The year-over-year increase in revenues was attributable to a rise in production of light vehicles in North America and China and higher commercial vehicle revenues. Excluding substrate sales and currency impact, revenues increased 6% to $1.46 billion. Revenues from original equipment (OE) commercial and specialty vehicles (representing 10% of the total revenue) escalated 8% year over year to $184.0 million.
Adjusted EBIT (earnings before interest, taxes and non-controlling interests) improved 14% to $113.0 million from $99.0 million in the year-ago quarter. The year-over-year improvement was driven by higher light vehicle production in North America and China, increase in commercial vehicle revenues and effective operational cost control measures.
Revenues from North American OE rose 7% to $697.0 million, based on higher revenues from both Emission Control and Ride Control businesses. Aftermarket revenues grew marginally by 1% to $194.0 million.
Adjusted EBIT augmented 57% to $72.0 million from $46.0 million a year ago. The rise in EBIT was driven by a strong operational performance of North America OE ride control business, higher light vehicle volumes from the OE businesses, and increased commercial vehicle revenues.
Revenues from European OE went down 7% to $440.0 million. The decrease in revenues was due to a 20% fall in revenues from the Ride Control business and a 2% dip in revenues from the Emission Control business. European aftermarket revenues fell 13% to $79.0 million, due to a 19% decrease in revenues from Emission Control business. Adjusted EBIT plunged 45.9% to $20.0 million from $37.0 million a year ago.
Revenues from South America and India slid 14% to $140.0 million. Adjusted EBIT from Europe, South America and India decreased 45.9% to $20.0 million from $37.0 million a year ago.

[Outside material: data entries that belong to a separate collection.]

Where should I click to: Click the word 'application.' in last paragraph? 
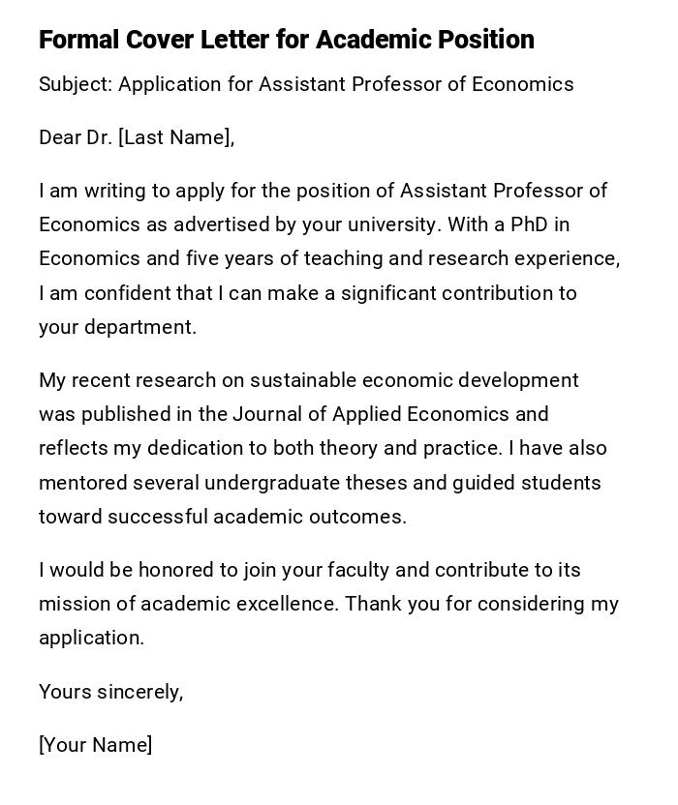point(91,638)
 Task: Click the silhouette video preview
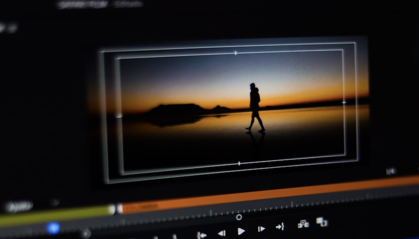(232, 110)
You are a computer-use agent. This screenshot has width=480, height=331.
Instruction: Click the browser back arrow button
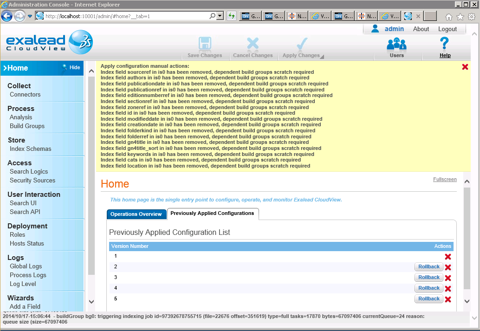[7, 16]
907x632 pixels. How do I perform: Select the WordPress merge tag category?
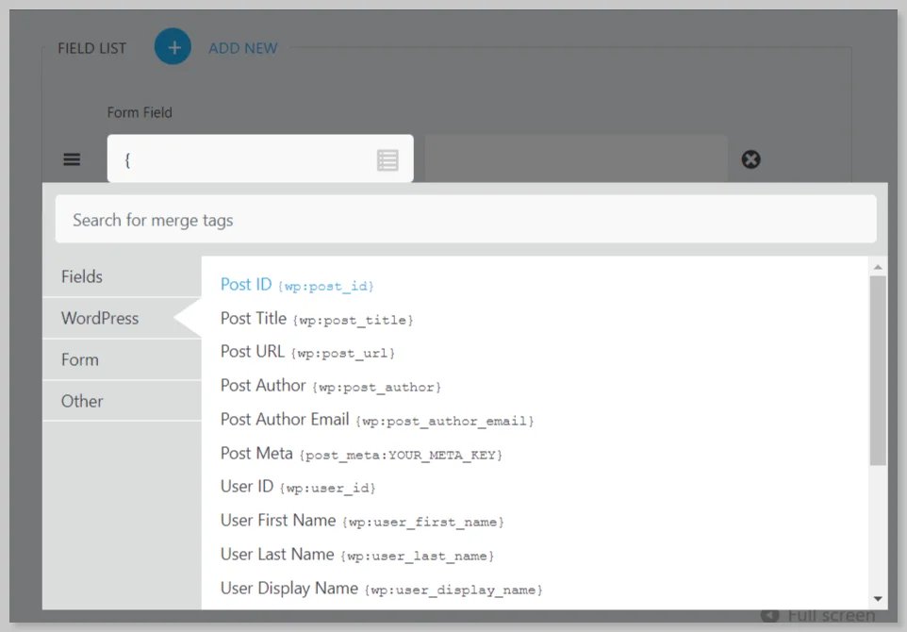[100, 318]
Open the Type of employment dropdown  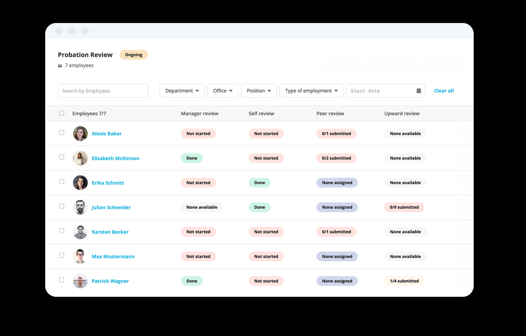point(311,90)
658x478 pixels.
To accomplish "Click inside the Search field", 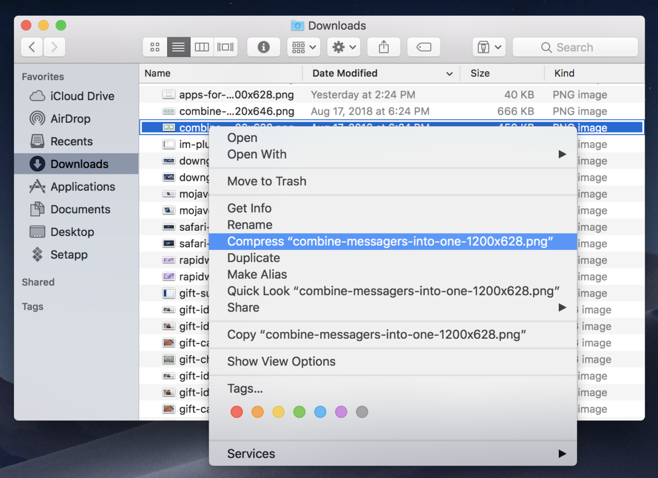I will tap(575, 47).
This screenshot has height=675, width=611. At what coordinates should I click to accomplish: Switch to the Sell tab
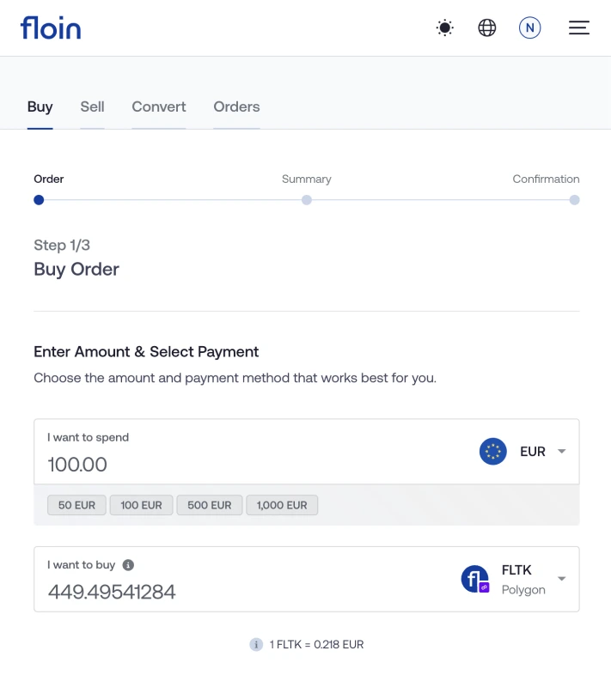pos(92,106)
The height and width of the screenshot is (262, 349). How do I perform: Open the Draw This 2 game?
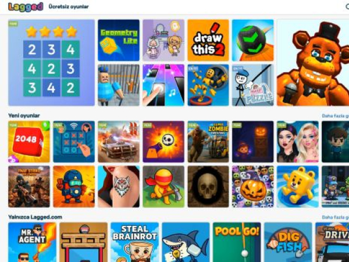208,40
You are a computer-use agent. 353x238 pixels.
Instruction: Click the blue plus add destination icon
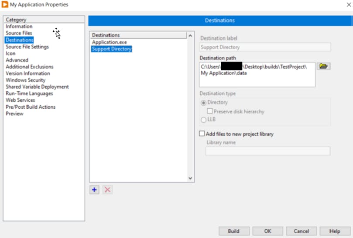(x=94, y=190)
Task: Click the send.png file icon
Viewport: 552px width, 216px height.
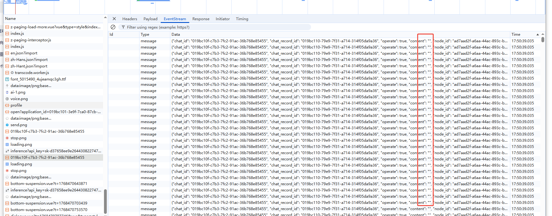Action: pyautogui.click(x=7, y=125)
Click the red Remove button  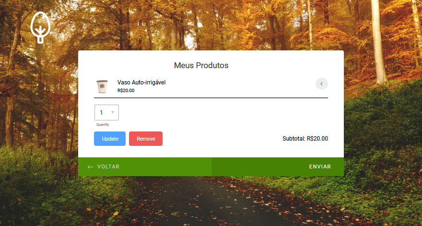tap(146, 139)
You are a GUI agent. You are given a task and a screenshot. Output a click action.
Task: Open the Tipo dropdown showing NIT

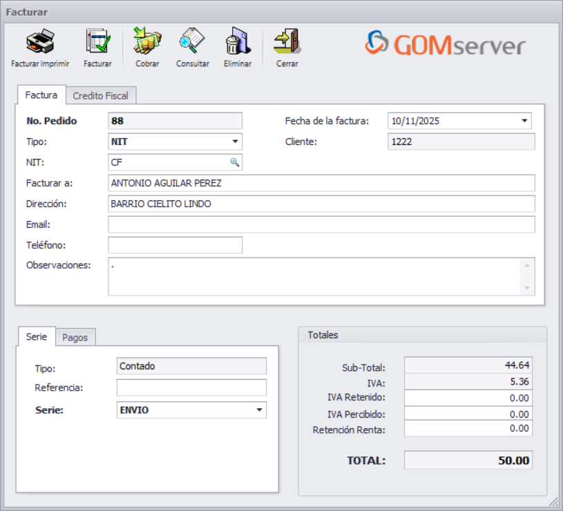pyautogui.click(x=235, y=142)

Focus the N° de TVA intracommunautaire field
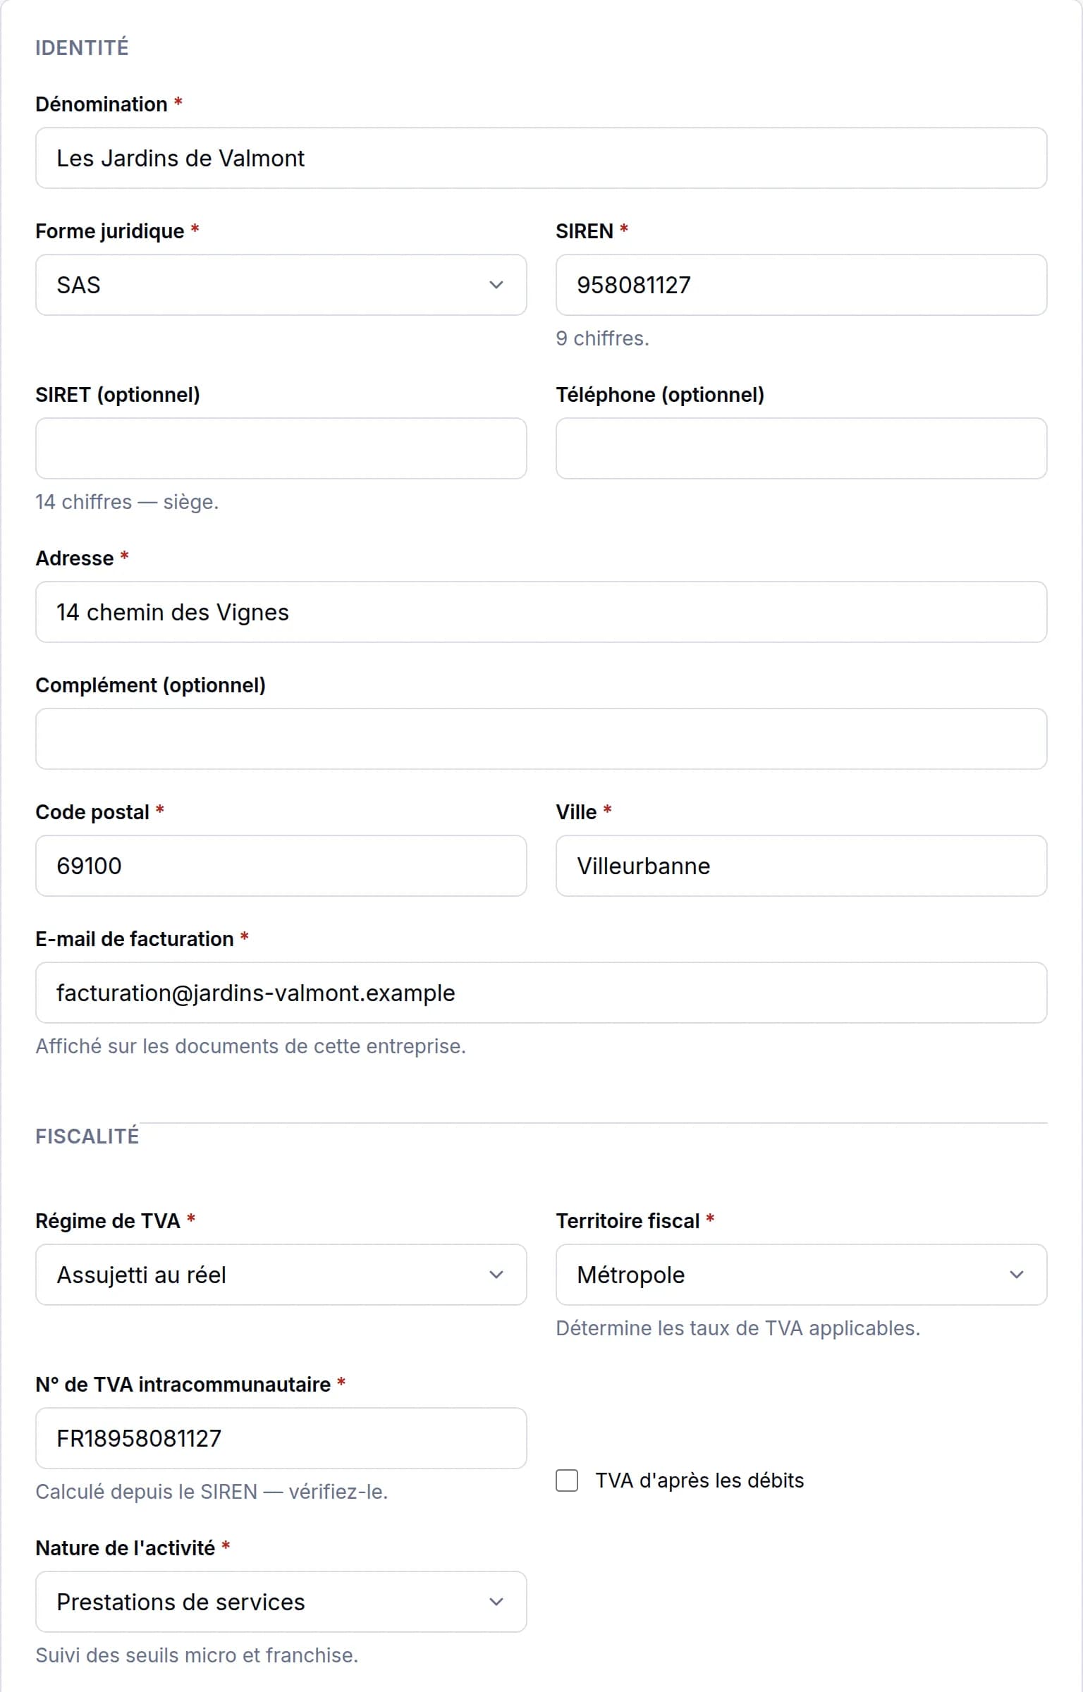tap(281, 1438)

Revenues from Asia Pacific (Asia and Australia) increased 12% to $228.0 million, driven by a 17% increase in revenues from Asia. Adjusted EBIT from Asia Pacific surged 31% to $21.0 million from $16.0 million a year ago. The growth in EBIT was due to higher sales volume of light vehicles in China and restructuring and operating benefits in Australia.
Tenneco had cash and cash equivalents of $207.0 million as of September 30, 2012, down from $214.0 million as of December 31, 2011. Net debt remained almost flat at $1.14 billion as of September 30, 2012 compared with the same as of December 31, 2011.
For the first nine months of 2012, the company had cash flow from operating activities of $119.0 million, up from $44.0 million in the year-ago period. Capital expenditures for the period increased to $195.0 million from $145.0 million a year ago. The increase in capital expenditures was due to new commercial vehicle programs and increase in customer base.
Tenneco anticipates revenue growth from North America and China, owing to the strong industry production. In Europe, the company aims to reduce costs to counter the economic challenges in the continent. According to IHS Inc. , light vehicle production is expected to increase in most of the company’s markets except Europe. As a result, the company expects 25% increase in revenues for the full year 2012.
Tenneco, based in Lake Forest, Illinois, is a leading manufacturer and supplier of emission control, ride control systems, and systems for the automotive original equipment manufacturers (OEMs) and the aftermarket.
The company competes with Meritor Inc. (MTOR - Analyst Report) and maintains a Zacks #4 Rank, which translates into a short-term (1 to 3 months) Sell rating. Currently, we have a long-term Neutral recommendation on the stock.